Wow some great advice there Steve. Thanks for your effort. I'll speak to building regs asap. Was just wanting to get my head around some ideas and costs first. You have been a great help!

You are welcome, it is best to be informed. Steve.
 
Brilliant thanks Steve.

Updated my last thread with a pic. Think it all looks like your explanation. What sealent do you use to seal around the wood?
 
Brilliant thanks Steve.

Updated my last thread with a pic. Think it all looks like your explanation. What sealent do you use to seal around the wood?

Yes that's it in a nut shell, the photo shows a good installation. Also note the bottom bead is wider than the side and top beads, this is good as it provides room for a water drip groove on the underside. Even without a drip groove the bead projecting over the bottom of the outer frame will prevent rain getting under between the bottom of the bead and frame cill.

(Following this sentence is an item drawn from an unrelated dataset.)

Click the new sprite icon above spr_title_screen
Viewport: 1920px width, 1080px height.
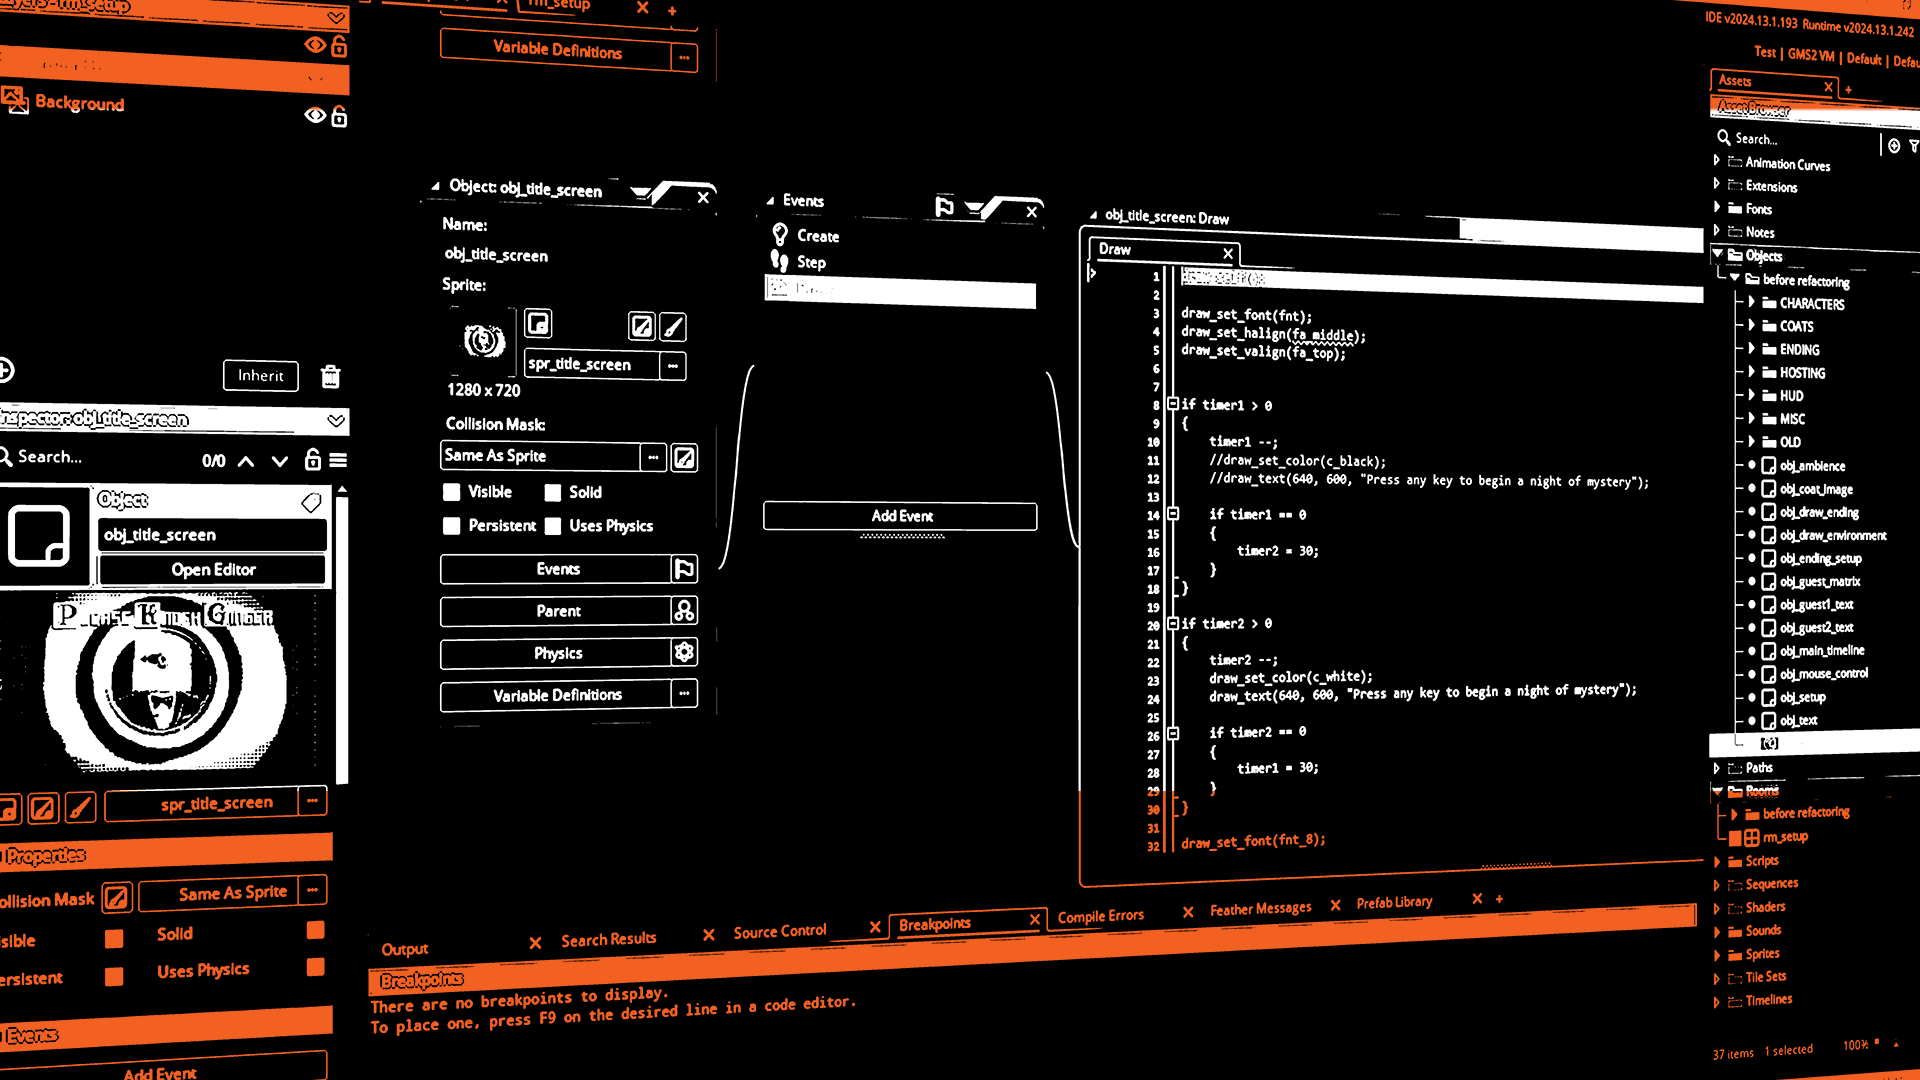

As well as making new joinery I do window restoration as a second business, and I use this stuff, lots of it, and it has never let me down. http://www.repair-care.co.uk/products/dry-seal-mp
I now glaze all my glass, both single and double glazed units with it. And I bed glazing beads down with it. Its not cheep, but its not as expensive as doing revisits to solve leaks.
 
Before you do anything, you might find it wise to check with the local planning officer to make sure that there weren't any restrictions in place on the original designs. Highly unlikely, but the last thing need to get is some enforcement notice demanding that you only have single glazed units put into place, especially if the thing is in some kind of conservation area.
 
Thanks again Steve. Great advice.

Dex, thanks but its not, double glazing is in the plans accepted by planning.
 
Hi Steve just been looking at Dry Seal MP. You said you use it on oak windows. As it is white does it not look an eye sore? Especially running it around the stop and sill. Sorry keep asking questions.

Arr just seen they do it in brown. Is that what you use?

Do you put it onto the back of the stops then pust the glass onto it or fit the glazing dry then seal around its edges?